Nina knew this was the moment she was supposed to say something wonderful. This was when she lived up to her beliefs in equality, her conviction that homosexuality was completely normal and wonderful. Except—she couldn’t seem to speak. “I need to get some air,” she managed to say.
Nina was in a trance now. She got up and went back the way she had come, past Burberry, back through the maze of tables and people buying food in the food court, to the set of doors that led to the parking lot where they’d left he
r car just forty-five minutes before. It felt like her head was plugged up with something cottony that muffled the noises of the other conversations, the music, the mall. She stepped outside into the muggy afternoon.
The first thing she did was stretch a smile across her face. It took a great deal of effort.

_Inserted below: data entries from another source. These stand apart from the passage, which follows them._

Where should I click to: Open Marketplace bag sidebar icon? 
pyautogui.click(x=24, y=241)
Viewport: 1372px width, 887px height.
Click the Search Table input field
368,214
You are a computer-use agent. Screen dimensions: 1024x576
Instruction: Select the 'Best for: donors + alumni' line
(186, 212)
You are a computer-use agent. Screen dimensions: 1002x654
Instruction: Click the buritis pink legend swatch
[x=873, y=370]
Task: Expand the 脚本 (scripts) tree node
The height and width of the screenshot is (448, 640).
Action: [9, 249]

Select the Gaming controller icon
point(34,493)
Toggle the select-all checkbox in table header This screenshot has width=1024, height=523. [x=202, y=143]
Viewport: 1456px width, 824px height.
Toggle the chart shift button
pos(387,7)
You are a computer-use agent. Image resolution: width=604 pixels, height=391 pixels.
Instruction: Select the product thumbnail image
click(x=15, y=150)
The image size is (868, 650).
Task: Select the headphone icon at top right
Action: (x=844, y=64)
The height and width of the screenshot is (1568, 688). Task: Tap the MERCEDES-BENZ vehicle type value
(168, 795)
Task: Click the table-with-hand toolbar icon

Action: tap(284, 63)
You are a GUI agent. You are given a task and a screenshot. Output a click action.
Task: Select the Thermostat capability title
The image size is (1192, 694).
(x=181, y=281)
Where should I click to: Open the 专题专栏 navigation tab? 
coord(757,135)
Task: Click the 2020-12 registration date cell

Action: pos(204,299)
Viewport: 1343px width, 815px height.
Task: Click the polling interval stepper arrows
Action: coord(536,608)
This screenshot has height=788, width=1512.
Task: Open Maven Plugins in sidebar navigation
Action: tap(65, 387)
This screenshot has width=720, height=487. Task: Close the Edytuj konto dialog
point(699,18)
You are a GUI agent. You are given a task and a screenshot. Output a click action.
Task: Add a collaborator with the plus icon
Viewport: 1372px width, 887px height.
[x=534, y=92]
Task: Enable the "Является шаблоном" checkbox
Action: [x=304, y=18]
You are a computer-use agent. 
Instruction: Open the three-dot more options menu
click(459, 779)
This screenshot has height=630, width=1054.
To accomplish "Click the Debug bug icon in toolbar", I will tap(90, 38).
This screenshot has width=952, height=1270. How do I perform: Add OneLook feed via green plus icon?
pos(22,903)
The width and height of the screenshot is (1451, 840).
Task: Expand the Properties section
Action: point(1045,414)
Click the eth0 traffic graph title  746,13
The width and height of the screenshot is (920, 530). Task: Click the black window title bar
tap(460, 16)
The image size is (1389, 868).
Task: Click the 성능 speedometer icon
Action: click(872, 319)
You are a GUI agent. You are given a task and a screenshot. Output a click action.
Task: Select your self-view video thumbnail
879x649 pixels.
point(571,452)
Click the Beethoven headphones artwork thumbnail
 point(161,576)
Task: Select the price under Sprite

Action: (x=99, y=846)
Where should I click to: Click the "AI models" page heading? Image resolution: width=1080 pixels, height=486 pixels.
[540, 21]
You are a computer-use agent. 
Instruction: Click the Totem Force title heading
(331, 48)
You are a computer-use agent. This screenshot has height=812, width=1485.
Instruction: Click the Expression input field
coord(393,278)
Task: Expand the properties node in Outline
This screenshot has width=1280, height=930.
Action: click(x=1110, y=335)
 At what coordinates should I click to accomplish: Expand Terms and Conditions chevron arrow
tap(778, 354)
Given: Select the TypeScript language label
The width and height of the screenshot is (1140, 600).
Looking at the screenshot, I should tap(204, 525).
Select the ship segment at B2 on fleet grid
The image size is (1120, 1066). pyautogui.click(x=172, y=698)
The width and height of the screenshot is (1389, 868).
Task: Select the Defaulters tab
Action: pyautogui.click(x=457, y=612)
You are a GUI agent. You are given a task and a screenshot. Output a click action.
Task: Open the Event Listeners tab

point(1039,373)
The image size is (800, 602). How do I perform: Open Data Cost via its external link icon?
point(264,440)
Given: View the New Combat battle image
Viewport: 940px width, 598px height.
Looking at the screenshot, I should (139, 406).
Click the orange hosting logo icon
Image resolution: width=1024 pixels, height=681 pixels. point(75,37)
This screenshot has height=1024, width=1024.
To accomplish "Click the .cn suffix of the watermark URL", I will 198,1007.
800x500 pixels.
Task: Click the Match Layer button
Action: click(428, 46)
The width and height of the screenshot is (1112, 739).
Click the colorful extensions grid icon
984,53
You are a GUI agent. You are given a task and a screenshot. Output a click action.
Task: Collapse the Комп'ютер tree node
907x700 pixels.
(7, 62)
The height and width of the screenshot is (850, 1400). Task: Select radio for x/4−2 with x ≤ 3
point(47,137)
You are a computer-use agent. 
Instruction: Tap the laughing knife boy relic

Of course it was okay. She had no problems with this stuff. She was planning on having the council do stuff with the gay-straight alliance. She had no issues with this at all. So, she’d been surprised. That was okay. They’d understand that. The surprise would wear off. She just needed to turn around and show them it was all going to be fine.
Her knees were a little wobbly. She laughed at nothing in particular and turned to go back inside.
Nina guessed correctly that Mel and Avery would be waiting for her in the food court near the Orange Julius. She had a kind of natural GPS when it came to the Triangle. She fixed a smile on her face and sat down with them. They’d both gotten drinks and had one sitting and waiting for her.
“I was surprised,” she said. “Sorry.”
Possibly the understatement of a lifetime.
They sucked on Orange Juliuses for a minute. No one seemed to know where to start.
“So,” Nina said, “how long have you … ?”
She left the definition open.
“Since July,” Mel replied. “July Fourth.”
“July Fourth?”
Nina slowly counted back in her mind, even though she knew that July Fourth was almost two months ago. She needed this time to be shorter—a week, maybe two, something passing. But it was about the same amount of time that she’d spent with Steve, and in her mind, that meant that the whole thing had been set in cement.
“How did this start?” Nina said.
“It just kind of happened,” Avery said.
“But you never said—I mean, you’ve both dated guys. I know that doesn’t matter. I mean, I know things can happen, but … you never said anything about girls.”
“I knew,” Mel said, shredding a napkin. “It was in my mind, but I didn’t know if it was real. Then one day, I just knew it was.”